One of the main things I need to get straight is nutrition. I still have about six kilos to lose, so I want to maintain a deficit of at least 1000 calories/day. I also intend to keep consuming a significant dose of protein right after my strength training sessions.
As to running nutrition specifically, I think there are a few basic rules I can settle on:
1. Always be carrying water, and drink whenever thirsty.
2. At the end of a run, drink at least half a liter of water immediately.
3. Eat 100-200 calories of carbs 30-60 minutes before each run.
4. During a run that's more than an hour long, eat about 200 calories of carbs per hour past the first hour.
5. For runs longer than 3 hours, add in about 100 calories per hour of fats and/or proteins past the first 3 hours.
6. At the end of a run, eat within an hour, including at least 300 calories of carbs and 200 of protein.
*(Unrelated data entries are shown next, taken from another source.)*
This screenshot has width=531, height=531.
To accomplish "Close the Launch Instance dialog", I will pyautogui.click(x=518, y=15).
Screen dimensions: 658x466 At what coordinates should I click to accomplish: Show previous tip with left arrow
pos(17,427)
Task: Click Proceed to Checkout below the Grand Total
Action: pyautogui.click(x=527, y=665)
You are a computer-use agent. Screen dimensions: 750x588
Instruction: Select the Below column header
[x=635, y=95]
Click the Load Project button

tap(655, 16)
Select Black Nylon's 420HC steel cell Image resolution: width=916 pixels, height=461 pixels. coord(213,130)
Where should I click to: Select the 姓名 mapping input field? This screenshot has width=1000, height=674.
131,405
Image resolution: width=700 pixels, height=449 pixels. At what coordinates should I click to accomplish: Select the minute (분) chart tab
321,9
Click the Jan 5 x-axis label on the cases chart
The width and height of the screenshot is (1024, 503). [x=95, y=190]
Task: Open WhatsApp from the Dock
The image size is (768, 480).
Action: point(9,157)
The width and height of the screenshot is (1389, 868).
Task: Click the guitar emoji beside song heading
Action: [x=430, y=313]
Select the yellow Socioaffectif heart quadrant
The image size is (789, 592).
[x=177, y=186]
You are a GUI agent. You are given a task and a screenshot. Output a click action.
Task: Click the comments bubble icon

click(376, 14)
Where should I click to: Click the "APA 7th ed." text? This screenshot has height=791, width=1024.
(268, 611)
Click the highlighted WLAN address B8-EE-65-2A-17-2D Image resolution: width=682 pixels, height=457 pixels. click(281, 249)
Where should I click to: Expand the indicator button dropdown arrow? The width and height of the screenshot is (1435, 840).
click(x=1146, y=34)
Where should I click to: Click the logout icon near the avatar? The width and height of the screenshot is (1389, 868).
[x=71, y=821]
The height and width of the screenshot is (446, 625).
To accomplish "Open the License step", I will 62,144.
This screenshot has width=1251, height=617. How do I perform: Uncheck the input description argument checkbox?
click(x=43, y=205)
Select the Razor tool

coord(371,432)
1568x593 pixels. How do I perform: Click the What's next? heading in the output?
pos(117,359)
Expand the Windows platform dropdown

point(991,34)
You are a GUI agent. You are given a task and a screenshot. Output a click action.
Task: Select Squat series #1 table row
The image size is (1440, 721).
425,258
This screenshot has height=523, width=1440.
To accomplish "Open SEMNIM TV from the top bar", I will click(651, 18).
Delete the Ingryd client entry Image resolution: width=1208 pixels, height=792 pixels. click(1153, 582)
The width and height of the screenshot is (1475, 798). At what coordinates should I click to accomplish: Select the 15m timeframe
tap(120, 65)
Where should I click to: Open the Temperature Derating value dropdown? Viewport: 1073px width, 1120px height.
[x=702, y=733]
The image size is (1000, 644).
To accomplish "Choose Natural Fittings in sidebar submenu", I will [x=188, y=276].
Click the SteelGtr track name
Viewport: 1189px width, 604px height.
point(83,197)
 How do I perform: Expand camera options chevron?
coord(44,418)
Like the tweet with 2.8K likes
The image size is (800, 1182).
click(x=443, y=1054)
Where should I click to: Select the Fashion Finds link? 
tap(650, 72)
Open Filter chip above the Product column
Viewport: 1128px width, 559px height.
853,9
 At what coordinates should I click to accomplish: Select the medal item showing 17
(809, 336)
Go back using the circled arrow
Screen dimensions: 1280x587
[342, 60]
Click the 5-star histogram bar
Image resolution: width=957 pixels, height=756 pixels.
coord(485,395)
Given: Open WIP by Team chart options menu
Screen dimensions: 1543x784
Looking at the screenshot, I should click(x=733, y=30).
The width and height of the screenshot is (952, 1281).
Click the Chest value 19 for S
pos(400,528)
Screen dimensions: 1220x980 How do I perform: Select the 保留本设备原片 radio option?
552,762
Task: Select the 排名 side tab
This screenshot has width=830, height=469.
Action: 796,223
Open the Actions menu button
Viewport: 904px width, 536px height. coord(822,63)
That seems to sum things up. I intend to go grocery shopping tomorrow, and stock up heavily on fruit. I also need to nail down my training plan. I should be getting myself to the point that I can run 80km a week at least, and I should do one run of at least 35 before I attempt a full marathon on the trail. And this has to incorporate more than just easy road miles; hill repeats, back-to-back long runs, that sort of thing.
I'm also interested in having another attempt at getting into more minimalist footwear. Perhaps not huaraches, but at least something with no drop so I can take advantage of the running shoes being made in the US. To that end, today I started running 100 steps out of every kilometer that I run on my toes. I'm allowing myself to distributed those in 100-step chunks however I wish; for example, I can run 300 steps on my toes at the start of one kilometer and do none during the following 2. I also intend to include some foot muscle exercises in my routine; 3 sets of 10 calf raises, holding my toes contracted and curled as tight as possible for 10 seconds 3 times, and arching each foot for 10 seconds 3 times. I'm not sure if I should add these to my strength training, to my stretches, or something else. Anyway, I'll do them tomorrow, and see how they feel.